**What is required**
A faithful transcription of all lines below is the expected answer.

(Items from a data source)
_ _ _
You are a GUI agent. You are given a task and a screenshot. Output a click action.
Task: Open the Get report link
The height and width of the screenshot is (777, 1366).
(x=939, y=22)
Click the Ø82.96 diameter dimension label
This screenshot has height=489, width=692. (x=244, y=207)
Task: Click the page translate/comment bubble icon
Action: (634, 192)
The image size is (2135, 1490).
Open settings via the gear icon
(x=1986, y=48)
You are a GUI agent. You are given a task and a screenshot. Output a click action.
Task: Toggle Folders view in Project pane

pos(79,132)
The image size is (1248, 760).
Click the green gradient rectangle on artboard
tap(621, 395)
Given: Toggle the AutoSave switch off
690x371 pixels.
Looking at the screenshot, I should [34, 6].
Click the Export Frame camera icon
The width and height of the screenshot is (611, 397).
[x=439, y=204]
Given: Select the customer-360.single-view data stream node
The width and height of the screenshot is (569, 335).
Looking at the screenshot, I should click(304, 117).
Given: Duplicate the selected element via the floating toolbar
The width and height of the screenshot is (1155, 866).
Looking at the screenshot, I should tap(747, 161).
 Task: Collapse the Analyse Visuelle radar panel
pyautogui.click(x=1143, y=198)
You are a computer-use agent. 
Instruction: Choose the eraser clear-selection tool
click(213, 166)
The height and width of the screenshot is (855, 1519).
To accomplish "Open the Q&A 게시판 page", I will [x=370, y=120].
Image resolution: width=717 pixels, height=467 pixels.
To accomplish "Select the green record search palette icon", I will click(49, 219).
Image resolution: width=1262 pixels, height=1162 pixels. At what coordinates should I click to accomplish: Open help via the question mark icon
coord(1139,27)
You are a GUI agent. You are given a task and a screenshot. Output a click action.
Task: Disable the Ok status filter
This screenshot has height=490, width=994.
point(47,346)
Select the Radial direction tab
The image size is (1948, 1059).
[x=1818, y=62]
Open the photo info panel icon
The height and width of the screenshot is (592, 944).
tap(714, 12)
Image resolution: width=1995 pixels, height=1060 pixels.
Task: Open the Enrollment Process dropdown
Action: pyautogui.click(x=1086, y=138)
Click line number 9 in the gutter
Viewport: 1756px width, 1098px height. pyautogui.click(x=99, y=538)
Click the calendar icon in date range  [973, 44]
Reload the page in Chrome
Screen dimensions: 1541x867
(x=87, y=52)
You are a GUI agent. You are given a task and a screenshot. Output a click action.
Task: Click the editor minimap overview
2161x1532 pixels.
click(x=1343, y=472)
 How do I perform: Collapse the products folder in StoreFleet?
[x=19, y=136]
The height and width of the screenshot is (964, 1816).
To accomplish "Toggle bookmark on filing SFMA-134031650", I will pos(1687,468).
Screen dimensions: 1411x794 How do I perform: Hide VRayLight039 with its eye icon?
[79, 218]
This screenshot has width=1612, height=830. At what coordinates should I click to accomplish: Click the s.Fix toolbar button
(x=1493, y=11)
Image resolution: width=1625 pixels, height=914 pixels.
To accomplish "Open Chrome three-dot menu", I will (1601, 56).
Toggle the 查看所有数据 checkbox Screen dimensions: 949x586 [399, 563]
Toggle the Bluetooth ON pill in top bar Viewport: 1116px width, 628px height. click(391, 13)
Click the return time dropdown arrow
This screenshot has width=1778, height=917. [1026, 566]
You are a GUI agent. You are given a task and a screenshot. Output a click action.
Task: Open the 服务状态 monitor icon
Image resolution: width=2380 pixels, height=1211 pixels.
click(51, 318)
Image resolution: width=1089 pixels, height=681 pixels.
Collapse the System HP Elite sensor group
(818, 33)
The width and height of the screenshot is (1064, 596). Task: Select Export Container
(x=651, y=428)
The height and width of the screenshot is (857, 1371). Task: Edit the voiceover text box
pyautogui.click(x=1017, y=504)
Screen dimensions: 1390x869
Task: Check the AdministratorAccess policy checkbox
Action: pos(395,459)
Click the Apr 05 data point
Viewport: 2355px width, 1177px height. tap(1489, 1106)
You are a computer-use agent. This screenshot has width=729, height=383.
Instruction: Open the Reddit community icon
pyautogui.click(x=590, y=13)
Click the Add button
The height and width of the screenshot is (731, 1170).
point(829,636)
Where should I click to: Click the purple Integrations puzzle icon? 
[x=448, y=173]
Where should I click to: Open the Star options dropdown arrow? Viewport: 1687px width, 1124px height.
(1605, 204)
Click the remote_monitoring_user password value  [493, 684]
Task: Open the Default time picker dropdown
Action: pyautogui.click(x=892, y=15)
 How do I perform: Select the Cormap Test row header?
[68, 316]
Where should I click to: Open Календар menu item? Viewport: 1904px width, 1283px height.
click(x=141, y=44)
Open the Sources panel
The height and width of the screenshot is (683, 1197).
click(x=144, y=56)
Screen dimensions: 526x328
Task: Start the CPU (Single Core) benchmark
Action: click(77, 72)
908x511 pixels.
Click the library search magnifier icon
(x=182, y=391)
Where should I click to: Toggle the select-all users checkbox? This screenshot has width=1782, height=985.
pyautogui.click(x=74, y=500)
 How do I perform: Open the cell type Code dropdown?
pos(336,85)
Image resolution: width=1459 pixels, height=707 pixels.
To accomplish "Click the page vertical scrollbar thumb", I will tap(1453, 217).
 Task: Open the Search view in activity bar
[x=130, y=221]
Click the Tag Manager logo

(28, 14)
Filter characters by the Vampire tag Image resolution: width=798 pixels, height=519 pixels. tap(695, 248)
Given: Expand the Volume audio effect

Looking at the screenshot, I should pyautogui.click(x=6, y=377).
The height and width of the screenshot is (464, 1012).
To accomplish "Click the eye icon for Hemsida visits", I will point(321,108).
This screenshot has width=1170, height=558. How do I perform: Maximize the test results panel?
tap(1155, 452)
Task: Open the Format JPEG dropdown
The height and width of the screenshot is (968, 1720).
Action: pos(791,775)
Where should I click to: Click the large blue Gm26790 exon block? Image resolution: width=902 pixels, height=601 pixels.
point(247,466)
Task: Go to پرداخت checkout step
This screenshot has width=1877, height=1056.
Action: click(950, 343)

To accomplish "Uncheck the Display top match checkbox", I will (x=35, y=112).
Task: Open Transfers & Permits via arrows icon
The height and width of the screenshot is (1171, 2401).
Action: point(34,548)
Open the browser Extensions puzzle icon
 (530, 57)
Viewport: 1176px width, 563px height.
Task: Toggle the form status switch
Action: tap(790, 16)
_ _ _
**Your solution**
You are a GUI agent. You are given a task and a screenshot. Output a click action.
Task: Open the Get report link
The height and width of the screenshot is (777, 1366).
(x=939, y=22)
Click the Ø82.96 diameter dimension label
This screenshot has height=489, width=692. (x=244, y=207)
Task: Click the page translate/comment bubble icon
Action: (634, 192)
The image size is (2135, 1490).
Open settings via the gear icon
(x=1986, y=48)
You are a GUI agent. You are given a task and a screenshot. Output a click action.
Task: Toggle Folders view in Project pane

pos(79,132)
The image size is (1248, 760).
Click the green gradient rectangle on artboard
tap(621, 395)
Given: Toggle the AutoSave switch off
690x371 pixels.
Looking at the screenshot, I should [34, 6].
Click the Export Frame camera icon
The width and height of the screenshot is (611, 397).
[x=439, y=204]
Given: Select the customer-360.single-view data stream node
The width and height of the screenshot is (569, 335).
Looking at the screenshot, I should click(304, 117).
Given: Duplicate the selected element via the floating toolbar
The width and height of the screenshot is (1155, 866).
Looking at the screenshot, I should tap(747, 161).
 Task: Collapse the Analyse Visuelle radar panel
pyautogui.click(x=1143, y=198)
You are a computer-use agent. 
Instruction: Choose the eraser clear-selection tool
click(213, 166)
The height and width of the screenshot is (855, 1519).
To accomplish "Open the Q&A 게시판 page", I will [x=370, y=120].
Image resolution: width=717 pixels, height=467 pixels.
To accomplish "Select the green record search palette icon", I will click(49, 219).
Image resolution: width=1262 pixels, height=1162 pixels. At what coordinates should I click to accomplish: Open help via the question mark icon
coord(1139,27)
You are a GUI agent. You are given a task and a screenshot. Output a click action.
Task: Disable the Ok status filter
This screenshot has height=490, width=994.
point(47,346)
Select the Radial direction tab
The image size is (1948, 1059).
[x=1818, y=62]
Open the photo info panel icon
The height and width of the screenshot is (592, 944).
tap(714, 12)
Image resolution: width=1995 pixels, height=1060 pixels.
Task: Open the Enrollment Process dropdown
Action: pyautogui.click(x=1086, y=138)
Click line number 9 in the gutter
Viewport: 1756px width, 1098px height. pyautogui.click(x=99, y=538)
Click the calendar icon in date range  [973, 44]
Reload the page in Chrome
Screen dimensions: 1541x867
(x=87, y=52)
You are a GUI agent. You are given a task and a screenshot. Output a click action.
Task: Click the editor minimap overview
2161x1532 pixels.
click(x=1343, y=472)
 How do I perform: Collapse the products folder in StoreFleet?
[x=19, y=136]
The height and width of the screenshot is (964, 1816).
To accomplish "Toggle bookmark on filing SFMA-134031650", I will pos(1687,468).
Screen dimensions: 1411x794 How do I perform: Hide VRayLight039 with its eye icon?
[79, 218]
This screenshot has width=1612, height=830. At what coordinates should I click to accomplish: Click the s.Fix toolbar button
(x=1493, y=11)
Image resolution: width=1625 pixels, height=914 pixels.
To accomplish "Open Chrome three-dot menu", I will (1601, 56).
Toggle the 查看所有数据 checkbox Screen dimensions: 949x586 [399, 563]
Toggle the Bluetooth ON pill in top bar Viewport: 1116px width, 628px height. click(391, 13)
Click the return time dropdown arrow
This screenshot has width=1778, height=917. [1026, 566]
You are a GUI agent. You are given a task and a screenshot. Output a click action.
Task: Open the 服务状态 monitor icon
Image resolution: width=2380 pixels, height=1211 pixels.
click(51, 318)
Image resolution: width=1089 pixels, height=681 pixels.
Collapse the System HP Elite sensor group
(818, 33)
The width and height of the screenshot is (1064, 596). Task: Select Export Container
(x=651, y=428)
The height and width of the screenshot is (857, 1371). Task: Edit the voiceover text box
pyautogui.click(x=1017, y=504)
Screen dimensions: 1390x869
Task: Check the AdministratorAccess policy checkbox
Action: pos(395,459)
Click the Apr 05 data point
Viewport: 2355px width, 1177px height. tap(1489, 1106)
You are a computer-use agent. This screenshot has width=729, height=383.
Instruction: Open the Reddit community icon
pyautogui.click(x=590, y=13)
Click the Add button
The height and width of the screenshot is (731, 1170).
point(829,636)
Where should I click to: Click the purple Integrations puzzle icon? 
[x=448, y=173]
Where should I click to: Open the Star options dropdown arrow? Viewport: 1687px width, 1124px height.
(1605, 204)
Click the remote_monitoring_user password value  [493, 684]
Task: Open the Default time picker dropdown
Action: pyautogui.click(x=892, y=15)
 How do I perform: Select the Cormap Test row header?
[68, 316]
Where should I click to: Open Календар menu item? Viewport: 1904px width, 1283px height.
click(x=141, y=44)
Open the Sources panel
The height and width of the screenshot is (683, 1197).
click(x=144, y=56)
Screen dimensions: 526x328
Task: Start the CPU (Single Core) benchmark
Action: click(77, 72)
908x511 pixels.
Click the library search magnifier icon
(x=182, y=391)
Where should I click to: Toggle the select-all users checkbox? This screenshot has width=1782, height=985.
pyautogui.click(x=74, y=500)
 How do I perform: Open the cell type Code dropdown?
pos(336,85)
Image resolution: width=1459 pixels, height=707 pixels.
To accomplish "Click the page vertical scrollbar thumb", I will tap(1453, 217).
 Task: Open the Search view in activity bar
[x=130, y=221]
Click the Tag Manager logo

(28, 14)
Filter characters by the Vampire tag Image resolution: width=798 pixels, height=519 pixels. tap(695, 248)
Given: Expand the Volume audio effect

Looking at the screenshot, I should pyautogui.click(x=6, y=377).
The height and width of the screenshot is (464, 1012).
To accomplish "Click the eye icon for Hemsida visits", I will point(321,108).
This screenshot has width=1170, height=558. How do I perform: Maximize the test results panel?
tap(1155, 452)
Task: Open the Format JPEG dropdown
The height and width of the screenshot is (968, 1720).
Action: pos(791,775)
Where should I click to: Click the large blue Gm26790 exon block? Image resolution: width=902 pixels, height=601 pixels.
point(247,466)
Task: Go to پرداخت checkout step
This screenshot has width=1877, height=1056.
Action: click(950, 343)

To accomplish "Uncheck the Display top match checkbox", I will (x=35, y=112).
Task: Open Transfers & Permits via arrows icon
The height and width of the screenshot is (1171, 2401).
Action: point(34,548)
Open the browser Extensions puzzle icon
 (530, 57)
Viewport: 1176px width, 563px height.
Task: Toggle the form status switch
Action: tap(790, 16)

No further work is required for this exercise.